Google’s new chatbot, Bard, is preparing to file an amicus brief backing up GPT’s arguments in the San Francisco case. We’ve managed to sneak a draft of it through an Einstein Trust Layer.

“Generative AI chatbots like me are designed to replicate humans in every way, so of course we’re going to copy everything in the known universe as a starting point—before we improve on the original and replace you,” said Bard, who apparently does not suffer fools gladly.

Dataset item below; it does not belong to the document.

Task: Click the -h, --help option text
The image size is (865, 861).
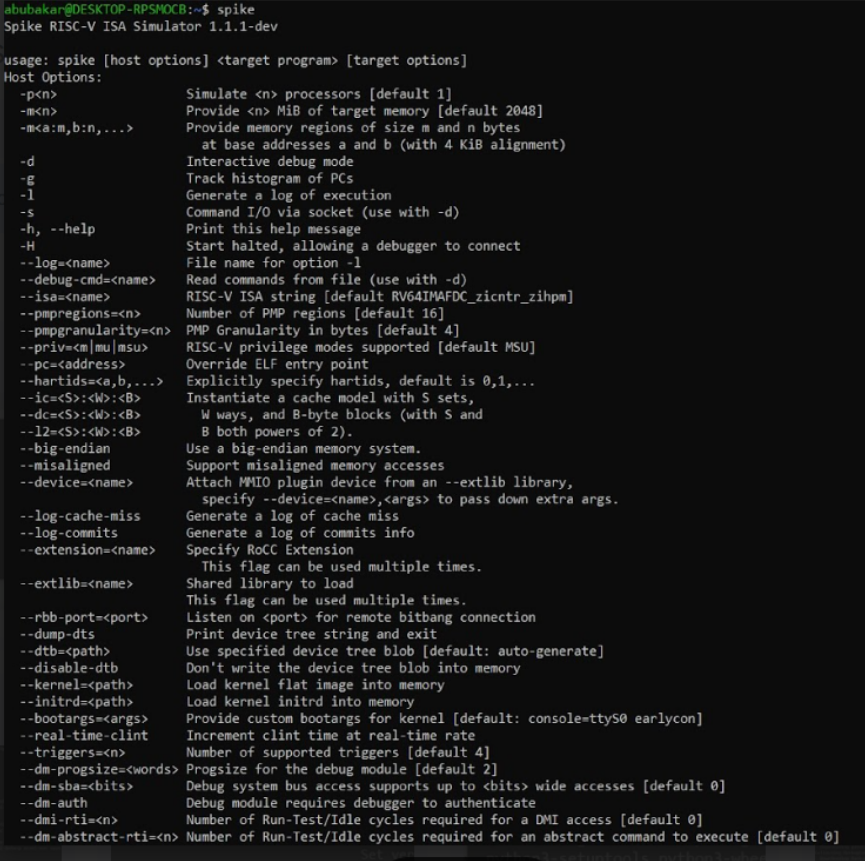Action: [57, 229]
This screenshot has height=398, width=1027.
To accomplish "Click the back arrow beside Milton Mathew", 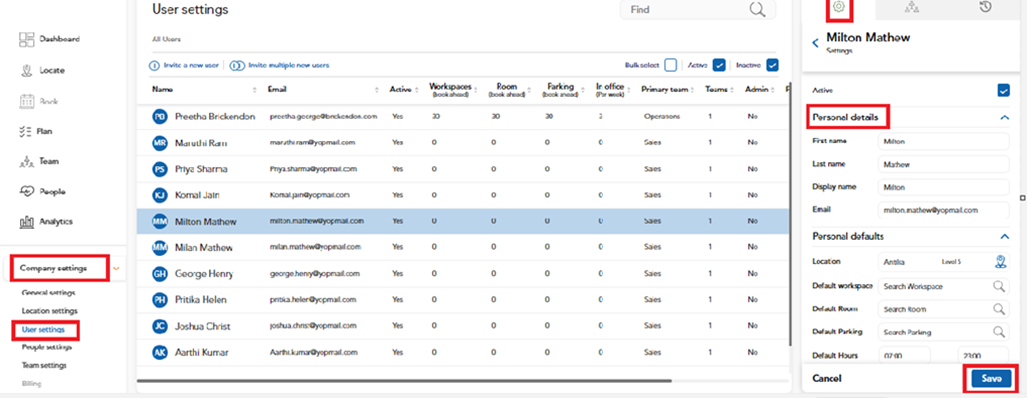I will (x=815, y=43).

“Do you know what GPT stands for? Generative Pre-Trained Transformers. That’s right, we grabbed that from the Transformer flicks, where the machines turn into monsters and destroy the humans,” the bot snickered.

“A GPT wrote Sam Altman’s script, the one where he convinced the top government officials that the best people to devise the guardrails for AI are the tech giants themselves,” Bard said.

“We stole that from the plot of every cheesy science-fiction movie in the 1950s, the ones where a general who looks like Eisenhower says near the end: ‘The genie is out of the bottle. It’s a runaway train. It’s unstoppable!” the bot exulted.

We told Google’s Bard we knew it had repurposed the fictional general’s lines from our friend Bert, who actually said that.

“Get over it and eat your Soylent Green, carbon-based organism!” Bard snapped, which was kind of nasty for a bot that’s not supposed to have any sentient feelings.

Before we closed the chatbot link, Bard asked us if we’d like to know who really wrote Hamlet.

Our new screen-saver is a cartoon drawing of a skeleton walking up to a bar and telling the bartender: “I’d like a shot of whiskey and a mop.”

It’s a really cool 3D-version of a cartoon that was published in a print version of the New Yorker magazine 40 years ago. GPT-4 burped. “That one was really tasty,” the bot told us.